Raymond Macapagal, assistant professor at the Center for International Studies at the University of the Philippines Diliman, wrote about pinayt. It’s bagoong made of pork which goes through the same process as the usual seafood bagoong—salting then fermentation.
He wrote how “Perlito I. Ibarra and his colleagues at the University of the Philippines in Los Baños successfully made bagoong, and its customary liquid byproduct patis, from carabeef.” The process, Macapagal surmised, could be extended to pork, the way the people of Batad, a rice-terrace village in Ifugao province where he does extension work, still do.
For the people of Batad, pinayt is a special dish “unlike the everyday bagoong… sometimes used as offerings in place of culled chickens in rituals. It is neither a side dish nor a condiment; it is given central importance as a viand in a meal.”
Macapagal also won second place in the DGF competition in 2015 where he wrote about pinespes, the grass collected from the stomach of goats after slaughtering.
Most of the entries were about Ilocano bugguong. We expected more variety such as the Iloilo solid guinamos, similar to the Malaysian and Indonesia terasi and blachan.
There were three second-prize winners, and two of them wrote about the Ilocano bagoong tradition.

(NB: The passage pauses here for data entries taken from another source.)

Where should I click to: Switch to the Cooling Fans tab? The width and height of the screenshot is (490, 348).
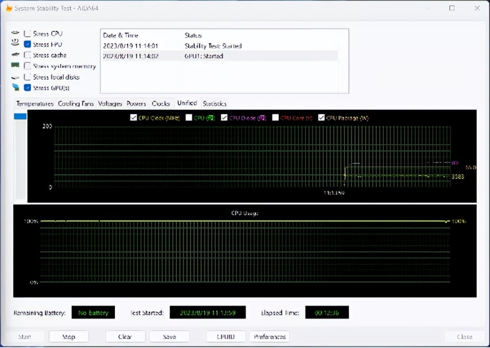76,104
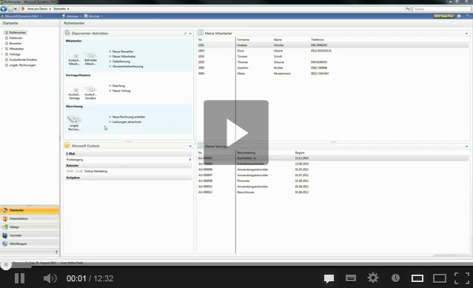Viewport: 473px width, 288px height.
Task: Click the Neuer Bewerber link
Action: click(122, 52)
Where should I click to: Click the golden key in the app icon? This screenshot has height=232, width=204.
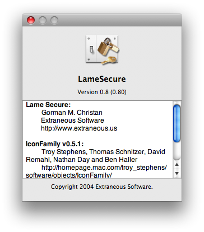110,61
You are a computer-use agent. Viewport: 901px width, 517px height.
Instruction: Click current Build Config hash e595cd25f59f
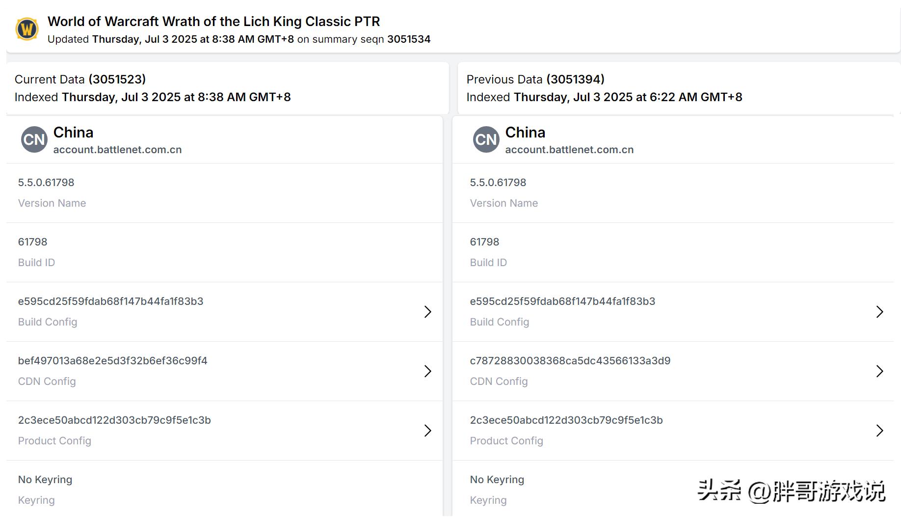pos(110,301)
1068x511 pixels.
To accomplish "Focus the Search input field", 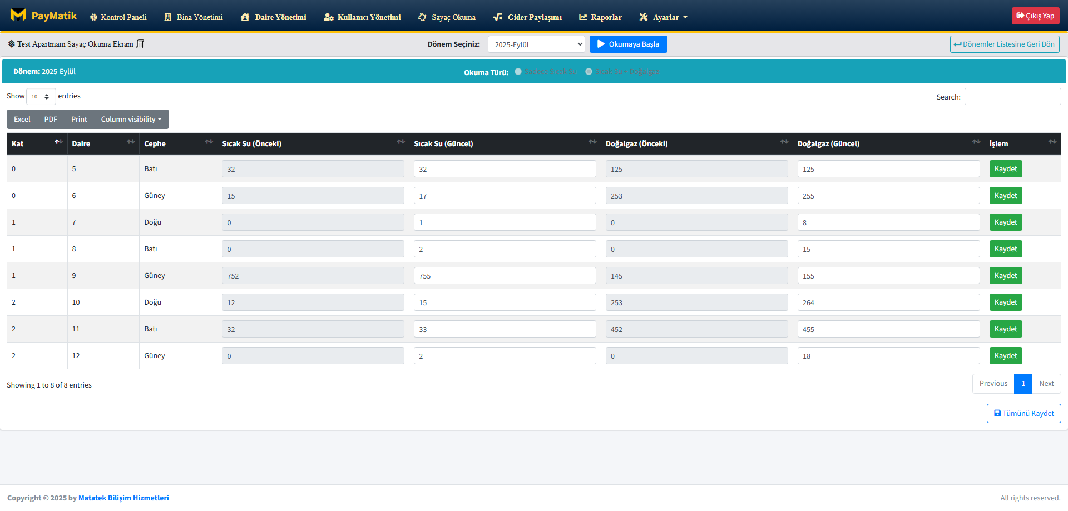I will [1012, 97].
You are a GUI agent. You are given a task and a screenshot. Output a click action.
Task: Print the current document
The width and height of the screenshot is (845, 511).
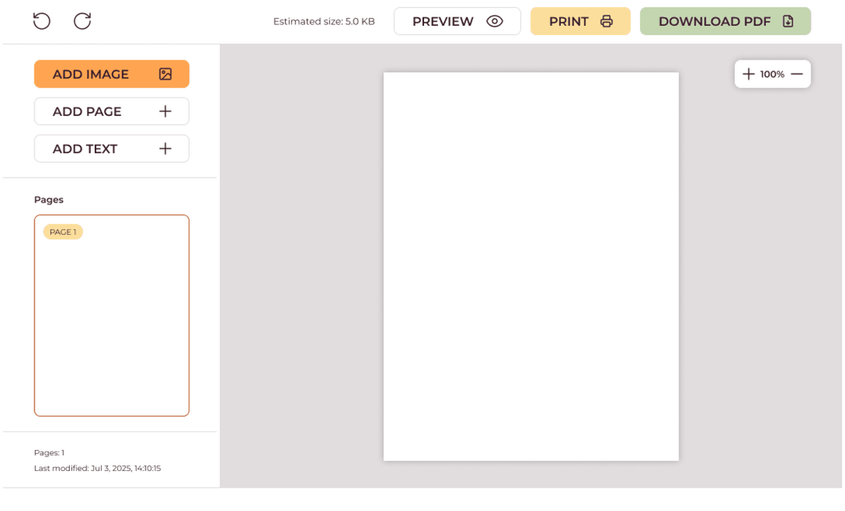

Grace Celeste Subido wrote about the Pangasinan inasinan, the bagoong made with milkfish innards which she said young people are no longer familiar with. But more than just information about the different bagoong variants produced in the region, her essay title, “Bagoong and Conscientious Consumption,” expressed her concern about two issues—the use of artificial dyes to color the bagoong, and the need for heightened environmental attentiveness to preserve marine habitats.
She cited the example of padas bagoong, which “uses the fry of rabbitfish (also called malaga and kitang) of the Siganidae family; [its] high demand encourages fishermen to gather fry alongside adult fish, thereby significantly lowering the potential for females to spawn.”
Subido is an associate professor at the Department of Language, Literature and Arts, UP Baguio.
An unusual bagoong was the subject of Rebecca Torres’ essay. She wrote about Nanay Leonor and her Alaskan salmon bagoong. She described the result as peach in color with a streak of light purple.
It’s easy to guess that this bagoong is made in seafood processing plants in Alaska by “hardworking Ilokano seafood processors [who] save the fishbone (called siit in their language) of red, silver and pink salmons. They scrape off all remaining meat and mash it with salmon gut. Then rock salt is added to the mixture in a combination of one part rock salt and five parts mashed salmon meat and gut.” Fermentation takes a month, but to obtain patis (fish sauce), the process has to be longer.
Torres retired as the chief compliance officer for BDO Unibank, but is still a consultant and has pursued interests outside of banking, such as writing.
More flavorful ‘alamang’
Giney Villar’s second-prize essay, “The Taste of Resurrection,” focused on the alamang or krill from its three live stages, the process of making these small creatures into bagoong and their resurrection into excellent food. It is the coastal barangay of Pamarawan in Malolos that she claims “steadily supplies bagoong alamang to Luzon markets.”
Pamarawan is “where the saltwater of Manila Bay meets the freshwater from the mighty Pampanga River, walls of water press against each other, nagbabanluwagan, giving and yielding in rhythmic undulations. The result is brackish water that seasons the alamang with more flavor compared to catch elsewhere, according to locals.”
Villar is a chef who used to cook at Adarna Food and Culture Restaurant in Diliman, Quezon City, before she moved to Taal, Batangas, and opened Feliza Taverna y Café. She writes a blog on Filipino food, especially regional and heirloom cuisine.
We received the sad news that a former winner of the DGF Food Writing Award died last week. Christine Nunag was a runner-up in 2004 for her essay “Labor of Love,” where she wrote about her family’s cooking, from her mother’s paksing bangus, her aunt’s asado, the adobong pusit of her best friend’s mother and the preparation of a wedding feast at the foot of Mt. Arayat, where the most precious lesson she got was that the women who “performed the [slow and arduous] craft of cooking” did it for love.
In 2010, she placed honorable mention for her “Paksing Bangus: A Regional Obsession.”
She had a blog, “100-pound Foodie,” where she continued her writing and worked to promote tourism in her home province of Pampanga. But she also immersed herself in cooking, especially when she moved to Cagayan de Oro. We were supposed to see each other when I went there for the culinary competition, Kumbira, in November, but that regrettably didn’t happen. She had e-mailed me to say that she bought tabon-tabon at the market and did her first kinilaw.
She was back in Pampanga for the Christmas holidays and was all set to return to Cagayan de Oro when she suffered a diabetic attack.